[Collected data]
★ ★ ★

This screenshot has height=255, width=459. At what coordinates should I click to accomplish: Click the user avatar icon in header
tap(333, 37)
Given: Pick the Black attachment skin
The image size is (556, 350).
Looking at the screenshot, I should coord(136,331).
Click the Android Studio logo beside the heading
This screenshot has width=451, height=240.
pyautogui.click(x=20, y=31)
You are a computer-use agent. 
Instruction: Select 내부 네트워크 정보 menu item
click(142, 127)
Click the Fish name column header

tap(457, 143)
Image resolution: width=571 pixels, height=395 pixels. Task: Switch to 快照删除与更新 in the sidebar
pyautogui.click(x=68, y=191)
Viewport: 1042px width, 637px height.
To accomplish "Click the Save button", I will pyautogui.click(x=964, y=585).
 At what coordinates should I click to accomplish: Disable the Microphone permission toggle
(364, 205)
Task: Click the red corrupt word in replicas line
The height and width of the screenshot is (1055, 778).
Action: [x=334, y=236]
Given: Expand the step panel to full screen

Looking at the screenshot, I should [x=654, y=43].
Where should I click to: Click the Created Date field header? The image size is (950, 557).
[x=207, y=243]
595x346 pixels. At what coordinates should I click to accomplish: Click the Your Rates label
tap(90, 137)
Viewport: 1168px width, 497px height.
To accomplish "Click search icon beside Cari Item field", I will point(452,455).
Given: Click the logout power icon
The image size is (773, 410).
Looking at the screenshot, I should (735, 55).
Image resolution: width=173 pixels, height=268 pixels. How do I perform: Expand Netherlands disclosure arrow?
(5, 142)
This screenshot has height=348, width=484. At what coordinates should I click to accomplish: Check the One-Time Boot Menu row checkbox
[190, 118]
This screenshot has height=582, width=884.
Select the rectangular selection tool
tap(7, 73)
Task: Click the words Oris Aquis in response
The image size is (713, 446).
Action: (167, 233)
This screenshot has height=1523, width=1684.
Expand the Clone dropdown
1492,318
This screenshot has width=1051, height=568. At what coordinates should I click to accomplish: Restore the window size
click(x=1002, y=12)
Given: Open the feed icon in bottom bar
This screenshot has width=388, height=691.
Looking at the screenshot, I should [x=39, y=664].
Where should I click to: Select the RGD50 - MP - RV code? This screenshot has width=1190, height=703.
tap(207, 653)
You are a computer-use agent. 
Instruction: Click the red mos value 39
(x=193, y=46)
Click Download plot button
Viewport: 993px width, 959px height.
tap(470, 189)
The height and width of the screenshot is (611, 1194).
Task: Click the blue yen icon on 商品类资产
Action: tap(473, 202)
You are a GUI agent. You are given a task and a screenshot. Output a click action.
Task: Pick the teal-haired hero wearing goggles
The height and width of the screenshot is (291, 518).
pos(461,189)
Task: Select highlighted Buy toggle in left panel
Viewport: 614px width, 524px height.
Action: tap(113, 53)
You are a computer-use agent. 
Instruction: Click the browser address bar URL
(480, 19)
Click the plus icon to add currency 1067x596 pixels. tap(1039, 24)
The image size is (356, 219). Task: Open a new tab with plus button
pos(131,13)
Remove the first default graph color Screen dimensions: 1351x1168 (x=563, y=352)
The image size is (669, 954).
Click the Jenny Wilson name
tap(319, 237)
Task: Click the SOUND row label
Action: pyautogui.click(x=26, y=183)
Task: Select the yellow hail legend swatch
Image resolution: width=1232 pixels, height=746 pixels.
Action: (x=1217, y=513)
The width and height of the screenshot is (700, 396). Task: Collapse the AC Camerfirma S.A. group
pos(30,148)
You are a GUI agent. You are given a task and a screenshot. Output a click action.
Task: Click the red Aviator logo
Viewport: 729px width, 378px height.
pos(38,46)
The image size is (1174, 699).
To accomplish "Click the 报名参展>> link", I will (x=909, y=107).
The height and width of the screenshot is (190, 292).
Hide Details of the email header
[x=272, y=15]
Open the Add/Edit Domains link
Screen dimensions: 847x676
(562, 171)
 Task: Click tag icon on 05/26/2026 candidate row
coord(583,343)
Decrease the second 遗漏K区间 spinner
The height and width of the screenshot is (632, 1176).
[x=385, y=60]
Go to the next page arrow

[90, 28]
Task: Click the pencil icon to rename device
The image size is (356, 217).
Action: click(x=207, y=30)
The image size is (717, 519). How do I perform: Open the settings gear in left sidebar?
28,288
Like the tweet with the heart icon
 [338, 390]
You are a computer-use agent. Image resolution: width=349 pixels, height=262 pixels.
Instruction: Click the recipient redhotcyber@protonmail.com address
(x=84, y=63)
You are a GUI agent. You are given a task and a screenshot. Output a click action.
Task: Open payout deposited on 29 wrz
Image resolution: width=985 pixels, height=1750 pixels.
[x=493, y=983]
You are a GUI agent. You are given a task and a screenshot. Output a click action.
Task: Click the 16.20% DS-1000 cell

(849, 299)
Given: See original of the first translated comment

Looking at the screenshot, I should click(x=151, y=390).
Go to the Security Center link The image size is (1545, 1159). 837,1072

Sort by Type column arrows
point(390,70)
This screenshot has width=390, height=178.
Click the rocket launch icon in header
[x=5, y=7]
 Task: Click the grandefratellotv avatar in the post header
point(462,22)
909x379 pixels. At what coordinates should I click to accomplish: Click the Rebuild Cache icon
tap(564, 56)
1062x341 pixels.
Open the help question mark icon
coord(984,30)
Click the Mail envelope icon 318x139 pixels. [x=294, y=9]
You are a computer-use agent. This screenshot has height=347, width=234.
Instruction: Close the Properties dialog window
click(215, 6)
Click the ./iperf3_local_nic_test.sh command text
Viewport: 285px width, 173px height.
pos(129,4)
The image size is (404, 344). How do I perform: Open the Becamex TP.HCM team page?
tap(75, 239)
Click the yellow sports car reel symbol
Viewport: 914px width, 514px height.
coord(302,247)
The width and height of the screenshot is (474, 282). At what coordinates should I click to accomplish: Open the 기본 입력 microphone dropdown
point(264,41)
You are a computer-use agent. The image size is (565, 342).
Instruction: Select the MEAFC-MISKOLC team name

★ ★ ★

WHAT YOU HAVE TO DO: Your answer should be the data above, retyped exactly.

EXERCISE RESULT:
This screenshot has height=255, width=459. At what coordinates should I click to accomplish: Click the user avatar icon in header
tap(333, 37)
Given: Pick the Black attachment skin
The image size is (556, 350).
Looking at the screenshot, I should coord(136,331).
Click the Android Studio logo beside the heading
This screenshot has width=451, height=240.
pyautogui.click(x=20, y=31)
You are a computer-use agent. 
Instruction: Select 내부 네트워크 정보 menu item
click(142, 127)
Click the Fish name column header

tap(457, 143)
Image resolution: width=571 pixels, height=395 pixels. Task: Switch to 快照删除与更新 in the sidebar
pyautogui.click(x=68, y=191)
Viewport: 1042px width, 637px height.
To accomplish "Click the Save button", I will pyautogui.click(x=964, y=585).
 At what coordinates should I click to accomplish: Disable the Microphone permission toggle
(364, 205)
Task: Click the red corrupt word in replicas line
The height and width of the screenshot is (1055, 778).
Action: [x=334, y=236]
Given: Expand the step panel to full screen

Looking at the screenshot, I should [x=654, y=43].
Where should I click to: Click the Created Date field header? The image size is (950, 557).
[x=207, y=243]
595x346 pixels. At what coordinates should I click to accomplish: Click the Your Rates label
tap(90, 137)
Viewport: 1168px width, 497px height.
To accomplish "Click search icon beside Cari Item field", I will point(452,455).
Given: Click the logout power icon
The image size is (773, 410).
Looking at the screenshot, I should (735, 55).
Image resolution: width=173 pixels, height=268 pixels. How do I perform: Expand Netherlands disclosure arrow?
(5, 142)
This screenshot has height=348, width=484. At what coordinates should I click to accomplish: Check the One-Time Boot Menu row checkbox
[190, 118]
This screenshot has height=582, width=884.
Select the rectangular selection tool
tap(7, 73)
Task: Click the words Oris Aquis in response
The image size is (713, 446).
Action: (167, 233)
This screenshot has height=1523, width=1684.
Expand the Clone dropdown
1492,318
This screenshot has width=1051, height=568. At what coordinates should I click to accomplish: Restore the window size
click(x=1002, y=12)
Given: Open the feed icon in bottom bar
This screenshot has width=388, height=691.
Looking at the screenshot, I should [x=39, y=664].
Where should I click to: Select the RGD50 - MP - RV code? This screenshot has width=1190, height=703.
tap(207, 653)
You are a computer-use agent. 
Instruction: Click the red mos value 39
(x=193, y=46)
Click Download plot button
Viewport: 993px width, 959px height.
tap(470, 189)
The height and width of the screenshot is (611, 1194).
Task: Click the blue yen icon on 商品类资产
Action: tap(473, 202)
You are a GUI agent. You are given a task and a screenshot. Output a click action.
Task: Pick the teal-haired hero wearing goggles
The height and width of the screenshot is (291, 518).
pos(461,189)
Task: Select highlighted Buy toggle in left panel
Viewport: 614px width, 524px height.
Action: tap(113, 53)
You are a computer-use agent. 
Instruction: Click the browser address bar URL
(480, 19)
Click the plus icon to add currency 1067x596 pixels. tap(1039, 24)
The image size is (356, 219). Task: Open a new tab with plus button
pos(131,13)
Remove the first default graph color Screen dimensions: 1351x1168 (x=563, y=352)
The image size is (669, 954).
Click the Jenny Wilson name
tap(319, 237)
Task: Click the SOUND row label
Action: pyautogui.click(x=26, y=183)
Task: Select the yellow hail legend swatch
Image resolution: width=1232 pixels, height=746 pixels.
Action: (x=1217, y=513)
The width and height of the screenshot is (700, 396). Task: Collapse the AC Camerfirma S.A. group
pos(30,148)
You are a GUI agent. You are given a task and a screenshot. Output a click action.
Task: Click the red Aviator logo
Viewport: 729px width, 378px height.
pos(38,46)
The image size is (1174, 699).
To accomplish "Click the 报名参展>> link", I will (x=909, y=107).
The height and width of the screenshot is (190, 292).
Hide Details of the email header
[x=272, y=15]
Open the Add/Edit Domains link
Screen dimensions: 847x676
(562, 171)
 Task: Click tag icon on 05/26/2026 candidate row
coord(583,343)
Decrease the second 遗漏K区间 spinner
The height and width of the screenshot is (632, 1176).
[x=385, y=60]
Go to the next page arrow

[90, 28]
Task: Click the pencil icon to rename device
The image size is (356, 217).
Action: click(x=207, y=30)
The image size is (717, 519). How do I perform: Open the settings gear in left sidebar?
28,288
Like the tweet with the heart icon
 [338, 390]
You are a computer-use agent. Image resolution: width=349 pixels, height=262 pixels.
Instruction: Click the recipient redhotcyber@protonmail.com address
(x=84, y=63)
You are a GUI agent. You are given a task and a screenshot. Output a click action.
Task: Open payout deposited on 29 wrz
Image resolution: width=985 pixels, height=1750 pixels.
[x=493, y=983]
You are a GUI agent. You are given a task and a screenshot. Output a click action.
Task: Click the 16.20% DS-1000 cell

(849, 299)
Given: See original of the first translated comment

Looking at the screenshot, I should click(x=151, y=390).
Go to the Security Center link The image size is (1545, 1159). 837,1072

Sort by Type column arrows
point(390,70)
This screenshot has width=390, height=178.
Click the rocket launch icon in header
[x=5, y=7]
 Task: Click the grandefratellotv avatar in the post header
point(462,22)
909x379 pixels. At what coordinates should I click to accomplish: Click the Rebuild Cache icon
tap(564, 56)
1062x341 pixels.
Open the help question mark icon
coord(984,30)
Click the Mail envelope icon 318x139 pixels. [x=294, y=9]
You are a computer-use agent. This screenshot has height=347, width=234.
Instruction: Close the Properties dialog window
click(215, 6)
Click the ./iperf3_local_nic_test.sh command text
Viewport: 285px width, 173px height.
pos(129,4)
The image size is (404, 344). How do I perform: Open the Becamex TP.HCM team page?
tap(75, 239)
Click the yellow sports car reel symbol
Viewport: 914px width, 514px height.
coord(302,247)
The width and height of the screenshot is (474, 282). At what coordinates should I click to accomplish: Open the 기본 입력 microphone dropdown
point(264,41)
You are a computer-use agent. The image size is (565, 342).
Instruction: Select the MEAFC-MISKOLC team name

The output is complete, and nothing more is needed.